Text segment —
* * * *

Even as Argentina's economy expands at one of the fastest paces in the region, corporate chiefs and investors aren't buying into Kirchner's growth story, saying he can't erase stains on the reputation of a country that defaulted on its debt, cold-shouldered creditors and reneged on contracts with utilities.
"There's a stigma to Argentina after the default,'' says Michael Discher-Remmlinger, an emerging-markets fund manager at Pacific Investment Management Co. in Munich, who declined to say whether he owned Argentine bonds.
Argentina has grown by more than 8 percent a year since suffering its deepest-ever recession in 2002. The country's default on $95 billion of bonds in late 2001 led to a run on banks that forced the government to allow the peso, which had been fixed at par with the U.S. dollar for a decade, to trade.
A 70 percent drop in the value of the peso during 2002 enabled local makers of textiles, automobiles and paper products to compete with the foreign-made goods that had flooded the country in the 1990s. At the same time, soaring prices for soybeans and other commodities encouraged farmers to produce record harvests. The Buenos Aires stock market's 13-member Merval index has more than tripled since Jan. 1, 2003.
Toyota, Peugeot
Companies such as Toyota Motor Corp., PSA Peugeot Citroen and Volkswagen AG have announced plans to expand production in Argentina to take advantage of lower costs and booming demand for vehicles locally and in neighboring Brazil. And Siemens AG, Germany's largest maker of turbines, said this week it's in talks with the government to build two power plants.
Even so, investment isn't running fast enough to sustain current growth rates for long, says Martin Apaz, an economist at Deloitte Touche Tohmatsu in Buenos Aires.
Foreign direct investment in Argentina averaged just 1.7 percent of gross domestic product in the past three years, compared with 2.9 percent in Colombia and 4.6 percent in Chile, a Deloitte report shows.
After growing 8 percent this year, Argentina's economic expansion will slow steadily over the next few years, reaching 3.7 percent in 2009, according to the report.
Spurned Creditors
Before his trip to New York, Kirchner, 56, had done little to endear himself to international investors, says Pablo Morra, economist at Goldman Sachs Group Inc. in New York. The former governor of a windswept Patagonian province who took office in May 2003 made a take-it-or-leave-it offer worth about 30 cents on the dollar to the holders of defaulted bonds in 2005.
He has refused to talk to, or pay, creditors who turned down the offer.
Kirchner also alienated utilities such as Paris-based water treatment and distribution company Suez SA and London-based power-transmission company National Grid Plc. They quit the country after he refused to relax a 2002 freeze on electricity, natural gas and water prices even though their operating licenses allowed increases.

* * * *

Instructions —
- 1) Render the listing as a Markdown table with columns named Row and Line, covering only the lines from the line with "At what coordinates should I click to accomplish: Select" through the line with "Looking at the screenshot, I should [x=212, y=316].", both included. Number each line in the Row column and leave blank lines out.
- 2) Continue the article on Argentina's economy and foreign investors from the point where it stops.

* * * *

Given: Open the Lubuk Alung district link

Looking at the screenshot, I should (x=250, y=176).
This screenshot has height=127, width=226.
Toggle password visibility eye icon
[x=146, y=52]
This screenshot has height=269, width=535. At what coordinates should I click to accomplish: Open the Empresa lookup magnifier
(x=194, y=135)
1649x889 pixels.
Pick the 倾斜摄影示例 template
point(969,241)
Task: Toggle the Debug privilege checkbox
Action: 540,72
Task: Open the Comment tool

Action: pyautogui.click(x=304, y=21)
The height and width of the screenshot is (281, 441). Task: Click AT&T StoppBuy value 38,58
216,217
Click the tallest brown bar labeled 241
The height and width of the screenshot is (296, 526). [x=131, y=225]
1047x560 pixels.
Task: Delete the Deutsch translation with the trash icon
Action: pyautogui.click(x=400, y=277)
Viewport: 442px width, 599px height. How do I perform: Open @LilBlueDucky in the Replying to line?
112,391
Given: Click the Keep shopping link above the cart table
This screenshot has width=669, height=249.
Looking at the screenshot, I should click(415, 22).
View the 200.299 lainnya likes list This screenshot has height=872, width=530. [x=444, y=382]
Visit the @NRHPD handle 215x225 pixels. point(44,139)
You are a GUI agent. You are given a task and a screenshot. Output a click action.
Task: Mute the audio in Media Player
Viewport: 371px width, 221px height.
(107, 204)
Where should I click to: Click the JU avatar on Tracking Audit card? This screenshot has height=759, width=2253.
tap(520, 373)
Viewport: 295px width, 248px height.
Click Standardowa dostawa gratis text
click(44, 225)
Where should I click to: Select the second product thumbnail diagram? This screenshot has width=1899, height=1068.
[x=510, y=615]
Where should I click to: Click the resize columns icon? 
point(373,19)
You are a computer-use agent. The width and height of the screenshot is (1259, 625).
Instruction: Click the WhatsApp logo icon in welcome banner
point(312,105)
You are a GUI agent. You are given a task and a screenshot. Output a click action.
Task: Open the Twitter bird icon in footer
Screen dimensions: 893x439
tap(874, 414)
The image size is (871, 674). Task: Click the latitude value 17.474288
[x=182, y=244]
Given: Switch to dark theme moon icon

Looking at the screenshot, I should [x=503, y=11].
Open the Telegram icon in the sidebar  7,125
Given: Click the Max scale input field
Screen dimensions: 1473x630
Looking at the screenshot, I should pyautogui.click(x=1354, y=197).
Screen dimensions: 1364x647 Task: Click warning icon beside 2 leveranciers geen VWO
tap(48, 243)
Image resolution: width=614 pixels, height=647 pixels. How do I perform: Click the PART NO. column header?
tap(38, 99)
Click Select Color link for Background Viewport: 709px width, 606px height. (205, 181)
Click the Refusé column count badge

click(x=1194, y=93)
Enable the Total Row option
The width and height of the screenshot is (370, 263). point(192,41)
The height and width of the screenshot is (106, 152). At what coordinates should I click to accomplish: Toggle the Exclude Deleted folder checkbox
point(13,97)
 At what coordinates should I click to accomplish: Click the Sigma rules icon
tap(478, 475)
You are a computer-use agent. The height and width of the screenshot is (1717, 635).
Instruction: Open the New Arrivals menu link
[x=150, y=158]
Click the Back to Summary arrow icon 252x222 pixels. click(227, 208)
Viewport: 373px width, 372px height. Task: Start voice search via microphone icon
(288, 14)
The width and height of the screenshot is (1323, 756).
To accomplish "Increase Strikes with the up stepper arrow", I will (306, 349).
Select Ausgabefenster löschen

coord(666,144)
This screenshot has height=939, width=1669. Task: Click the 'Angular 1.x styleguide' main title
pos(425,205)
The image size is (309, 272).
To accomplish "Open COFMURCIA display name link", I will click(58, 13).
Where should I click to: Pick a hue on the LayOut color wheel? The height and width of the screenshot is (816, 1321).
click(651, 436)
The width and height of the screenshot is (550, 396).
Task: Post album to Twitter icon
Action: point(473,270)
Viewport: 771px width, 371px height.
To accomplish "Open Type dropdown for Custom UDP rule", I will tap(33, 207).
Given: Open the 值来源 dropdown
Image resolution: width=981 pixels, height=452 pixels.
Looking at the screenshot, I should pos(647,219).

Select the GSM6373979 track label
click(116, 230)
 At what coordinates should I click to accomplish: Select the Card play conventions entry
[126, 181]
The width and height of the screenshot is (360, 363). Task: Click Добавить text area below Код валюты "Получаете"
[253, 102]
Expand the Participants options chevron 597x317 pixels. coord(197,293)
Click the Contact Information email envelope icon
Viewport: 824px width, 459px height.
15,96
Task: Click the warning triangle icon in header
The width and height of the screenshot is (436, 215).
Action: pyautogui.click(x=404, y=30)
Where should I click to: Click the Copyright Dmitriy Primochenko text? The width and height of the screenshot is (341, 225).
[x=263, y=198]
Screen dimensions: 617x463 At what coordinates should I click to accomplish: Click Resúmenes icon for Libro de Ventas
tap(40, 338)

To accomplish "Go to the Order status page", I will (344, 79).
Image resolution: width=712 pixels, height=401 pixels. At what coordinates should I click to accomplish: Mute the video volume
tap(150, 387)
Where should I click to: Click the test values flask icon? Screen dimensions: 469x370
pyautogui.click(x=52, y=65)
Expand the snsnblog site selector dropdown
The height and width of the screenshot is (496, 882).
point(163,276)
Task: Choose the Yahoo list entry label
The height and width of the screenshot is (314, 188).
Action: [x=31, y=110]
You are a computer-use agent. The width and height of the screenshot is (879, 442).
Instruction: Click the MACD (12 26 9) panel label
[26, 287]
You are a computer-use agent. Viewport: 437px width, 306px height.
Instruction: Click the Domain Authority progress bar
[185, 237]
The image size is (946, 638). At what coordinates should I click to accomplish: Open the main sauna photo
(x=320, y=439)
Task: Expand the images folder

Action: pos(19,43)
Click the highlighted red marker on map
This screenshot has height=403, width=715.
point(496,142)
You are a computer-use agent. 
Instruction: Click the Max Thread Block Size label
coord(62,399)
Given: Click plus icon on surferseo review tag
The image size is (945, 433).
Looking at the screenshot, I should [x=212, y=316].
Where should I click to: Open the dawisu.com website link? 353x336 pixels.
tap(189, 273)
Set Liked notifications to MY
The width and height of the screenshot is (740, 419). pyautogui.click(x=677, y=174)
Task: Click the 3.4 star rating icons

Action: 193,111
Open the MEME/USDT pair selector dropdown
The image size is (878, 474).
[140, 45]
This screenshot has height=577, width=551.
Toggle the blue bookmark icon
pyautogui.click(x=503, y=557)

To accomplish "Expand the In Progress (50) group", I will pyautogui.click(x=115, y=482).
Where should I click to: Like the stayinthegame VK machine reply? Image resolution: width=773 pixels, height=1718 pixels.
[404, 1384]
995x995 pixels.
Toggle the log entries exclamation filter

* * * *

Answers —
- 1)
| Row | Line |
|---|---|
| 1 |  At what coordinates should I click to accomplish: Select the Card play conventions entry |
| 2 | [126, 181] |
| 3 | The width and height of the screenshot is (360, 363). Task: Click Добавить text area below Код валюты "Получаете" |
| 4 | [253, 102] |
| 5 | Expand the Participants options chevron 597x317 pixels. coord(197,293) |
| 6 | Click the Contact Information email envelope icon |
| 7 | Viewport: 824px width, 459px height. |
| 8 | 15,96 |
| 9 | Task: Click the warning triangle icon in header |
| 10 | The width and height of the screenshot is (436, 215). |
| 11 | Action: pyautogui.click(x=404, y=30) |
| 12 | Where should I click to: Click the Copyright Dmitriy Primochenko text? The width and height of the screenshot is (341, 225). |
| 13 | [x=263, y=198] |
| 14 | Screen dimensions: 617x463 At what coordinates should I click to accomplish: Click Resúmenes icon for Libro de Ventas |
| 15 | tap(40, 338) |
| 16 | To accomplish "Go to the Order status page", I will (344, 79). |
| 17 | Image resolution: width=712 pixels, height=401 pixels. At what coordinates should I click to accomplish: Mute the video volume |
| 18 | tap(150, 387) |
| 19 | Where should I click to: Click the test values flask icon? Screen dimensions: 469x370 |
| 20 | pyautogui.click(x=52, y=65) |
| 21 | Expand the snsnblog site selector dropdown |
| 22 | The height and width of the screenshot is (496, 882). |
| 23 | point(163,276) |
| 24 | Task: Choose the Yahoo list entry label |
| 25 | The height and width of the screenshot is (314, 188). |
| 26 | Action: [x=31, y=110] |
| 27 | You are a computer-use agent. The width and height of the screenshot is (879, 442). |
| 28 | Instruction: Click the MACD (12 26 9) panel label |
| 29 | [26, 287] |
| 30 | You are a computer-use agent. Viewport: 437px width, 306px height. |
| 31 | Instruction: Click the Domain Authority progress bar |
| 32 | [185, 237] |
| 33 | The image size is (946, 638). At what coordinates should I click to accomplish: Open the main sauna photo |
| 34 | (x=320, y=439) |
| 35 | Task: Expand the images folder |
| 36 | Action: pos(19,43) |
| 37 | Click the highlighted red marker on map |
| 38 | This screenshot has height=403, width=715. |
| 39 | point(496,142) |
| 40 | You are a computer-use agent.  |
| 41 | Instruction: Click the Max Thread Block Size label |
| 42 | coord(62,399) |
| 43 | Given: Click plus icon on surferseo review tag |
| 44 | The image size is (945, 433). |
| 45 | Looking at the screenshot, I should [x=212, y=316]. |

- 2)
After inflation doubled to 12.3 percent in 2005 from 6.1 percent the previous year, Kirchner increased his grip over the economy. To increase supplies of goods to the domestic market with the aim of reducing prices, Argentina has restricted exports of beef and increased export duties on dairy products, petroleum and soybeans. In January, Kirchner successfully pressured companies including consumer-goods makers Procter & Gamble Co. and Unilever NV to hold off price increases for at least one year.
Energy Shortages
Such interference in the economy is anathema to investors, says Jorge Romero Vagni, president of Companias Mineras Integradas SRL, a Buenos Aires-based mining company.
"Why would you want to invest in a country where the government wants to regulate how big your profits should be and at what prices you have to sell your products?'' says Romero Vagni.
Price regulations have led to a lack of investment in the energy industry, causing shortages of fuel supplies that may discourage manufacturers from expanding capacity, says Roberto Lavagna, 64, whom Kirchner fired as economy minister in November 2005.
"When the energy system cannot meet demand, you have a crisis,'' says Lavagna, who says he's considering running for president in elections next year. "The government makes announcements of energy works but then doesn't carry them out.''
Inflation Threat
Output of grains and oilseeds will probably drop next harvest because farmers cannot obtain sufficient diesel fuel to prepare and sow their fields, says Ernesto Ambrosetti, chief economist at the Argentine Rural Society, the country's biggest farm association.
A law enacted yesterday requires energy companies to fully supply the market with diesel or face possible jail sentences for executives, Commerce Secretary Guillermo Moreno said on Radio Diez. He said other sanctions include fines and the closing of gas stations. Fuel shortages are delaying the planting of crops such as corn and sunflowers and disrupting transportation in the farm sector.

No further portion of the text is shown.